Your task: Using the records below, output the stretch that opens with the line containing "Asiento para bicicleta Selle Royal MTB/Ruta" and closes with the line containing "В Индии автобус", exactly and including both lines, with nothing more.

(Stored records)

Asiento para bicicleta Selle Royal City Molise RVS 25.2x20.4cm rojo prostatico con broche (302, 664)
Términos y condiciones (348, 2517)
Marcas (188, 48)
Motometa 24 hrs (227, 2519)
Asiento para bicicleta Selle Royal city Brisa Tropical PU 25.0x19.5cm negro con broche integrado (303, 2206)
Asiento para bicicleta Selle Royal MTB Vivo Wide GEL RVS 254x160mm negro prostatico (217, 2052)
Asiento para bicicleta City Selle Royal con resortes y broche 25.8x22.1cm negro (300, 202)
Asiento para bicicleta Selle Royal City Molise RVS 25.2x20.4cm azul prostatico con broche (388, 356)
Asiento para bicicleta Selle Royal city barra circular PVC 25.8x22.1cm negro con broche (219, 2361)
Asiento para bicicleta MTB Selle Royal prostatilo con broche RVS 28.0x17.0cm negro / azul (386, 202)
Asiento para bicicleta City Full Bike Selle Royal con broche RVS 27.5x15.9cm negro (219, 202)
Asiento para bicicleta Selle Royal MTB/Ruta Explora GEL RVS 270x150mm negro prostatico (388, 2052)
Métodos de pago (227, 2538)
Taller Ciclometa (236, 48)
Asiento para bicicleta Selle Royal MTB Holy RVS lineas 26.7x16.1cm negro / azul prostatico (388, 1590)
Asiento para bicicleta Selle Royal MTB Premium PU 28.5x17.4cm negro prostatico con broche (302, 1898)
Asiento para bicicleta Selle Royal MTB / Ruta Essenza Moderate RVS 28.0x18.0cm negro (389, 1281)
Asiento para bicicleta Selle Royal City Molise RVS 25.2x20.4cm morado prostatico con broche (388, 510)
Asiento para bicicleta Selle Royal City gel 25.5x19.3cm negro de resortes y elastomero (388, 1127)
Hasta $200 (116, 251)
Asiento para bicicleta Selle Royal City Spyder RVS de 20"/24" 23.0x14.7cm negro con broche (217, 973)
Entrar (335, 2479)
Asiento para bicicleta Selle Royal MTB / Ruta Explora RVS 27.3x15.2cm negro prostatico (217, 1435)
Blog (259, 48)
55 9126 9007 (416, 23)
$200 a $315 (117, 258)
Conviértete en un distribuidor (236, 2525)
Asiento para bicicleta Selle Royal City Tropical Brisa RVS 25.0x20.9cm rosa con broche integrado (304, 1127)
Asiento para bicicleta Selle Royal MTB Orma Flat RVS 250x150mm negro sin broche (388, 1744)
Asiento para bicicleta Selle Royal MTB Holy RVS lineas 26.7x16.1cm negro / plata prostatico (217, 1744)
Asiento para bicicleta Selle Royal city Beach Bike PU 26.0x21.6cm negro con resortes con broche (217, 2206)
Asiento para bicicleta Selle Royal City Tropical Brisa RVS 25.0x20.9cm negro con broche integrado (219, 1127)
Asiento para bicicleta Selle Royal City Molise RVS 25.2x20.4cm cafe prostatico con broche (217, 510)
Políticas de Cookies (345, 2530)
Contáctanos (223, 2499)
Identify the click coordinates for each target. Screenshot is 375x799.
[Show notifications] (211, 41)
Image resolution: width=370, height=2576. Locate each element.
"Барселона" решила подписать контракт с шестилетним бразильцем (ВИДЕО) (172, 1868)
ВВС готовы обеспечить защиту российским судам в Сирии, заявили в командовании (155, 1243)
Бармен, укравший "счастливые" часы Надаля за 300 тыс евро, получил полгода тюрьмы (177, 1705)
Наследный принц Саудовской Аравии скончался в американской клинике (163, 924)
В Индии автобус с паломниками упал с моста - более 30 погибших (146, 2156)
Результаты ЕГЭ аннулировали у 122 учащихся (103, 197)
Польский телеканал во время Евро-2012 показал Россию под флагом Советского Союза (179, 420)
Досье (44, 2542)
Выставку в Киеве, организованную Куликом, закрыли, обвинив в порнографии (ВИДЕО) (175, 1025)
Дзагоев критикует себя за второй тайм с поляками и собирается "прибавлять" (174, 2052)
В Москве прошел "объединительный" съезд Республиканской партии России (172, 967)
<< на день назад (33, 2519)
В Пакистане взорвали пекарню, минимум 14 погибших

Solution to the problem:
Asiento para bicicleta Selle Royal MTB/Ruta Explora GEL RVS 270x150mm negro prostatico (388, 2052)
Métodos de pago (227, 2538)
Taller Ciclometa (236, 48)
Asiento para bicicleta Selle Royal MTB Holy RVS lineas 26.7x16.1cm negro / azul prostatico (388, 1590)
Asiento para bicicleta Selle Royal MTB Premium PU 28.5x17.4cm negro prostatico con broche (302, 1898)
Asiento para bicicleta Selle Royal MTB / Ruta Essenza Moderate RVS 28.0x18.0cm negro (389, 1281)
Asiento para bicicleta Selle Royal City Molise RVS 25.2x20.4cm morado prostatico con broche (388, 510)
Asiento para bicicleta Selle Royal City gel 25.5x19.3cm negro de resortes y elastomero (388, 1127)
Hasta $200 (116, 251)
Asiento para bicicleta Selle Royal City Spyder RVS de 20"/24" 23.0x14.7cm negro con broche (217, 973)
Entrar (335, 2479)
Asiento para bicicleta Selle Royal MTB / Ruta Explora RVS 27.3x15.2cm negro prostatico (217, 1435)
Blog (259, 48)
55 9126 9007 (416, 23)
$200 a $315 (117, 258)
Conviértete en un distribuidor (236, 2525)
Asiento para bicicleta Selle Royal City Tropical Brisa RVS 25.0x20.9cm rosa con broche integrado (304, 1127)
Asiento para bicicleta Selle Royal MTB Orma Flat RVS 250x150mm negro sin broche (388, 1744)
Asiento para bicicleta Selle Royal MTB Holy RVS lineas 26.7x16.1cm negro / plata prostatico (217, 1744)
Asiento para bicicleta Selle Royal city Beach Bike PU 26.0x21.6cm negro con resortes con broche (217, 2206)
Asiento para bicicleta Selle Royal City Tropical Brisa RVS 25.0x20.9cm negro con broche integrado (219, 1127)
Asiento para bicicleta Selle Royal City Molise RVS 25.2x20.4cm cafe prostatico con broche (217, 510)
Políticas de Cookies (345, 2530)
Contáctanos (223, 2499)
Identify the click coordinates for each target. Screenshot is 375x799.
[Show notifications] (211, 41)
Image resolution: width=370, height=2576. Locate each element.
"Барселона" решила подписать контракт с шестилетним бразильцем (ВИДЕО) (172, 1868)
ВВС готовы обеспечить защиту российским судам в Сирии, заявили в командовании (155, 1243)
Бармен, укравший "счастливые" часы Надаля за 300 тыс евро, получил полгода тюрьмы (177, 1705)
Наследный принц Саудовской Аравии скончался в американской клинике (163, 924)
В Индии автобус с паломниками упал с моста - более 30 погибших (146, 2156)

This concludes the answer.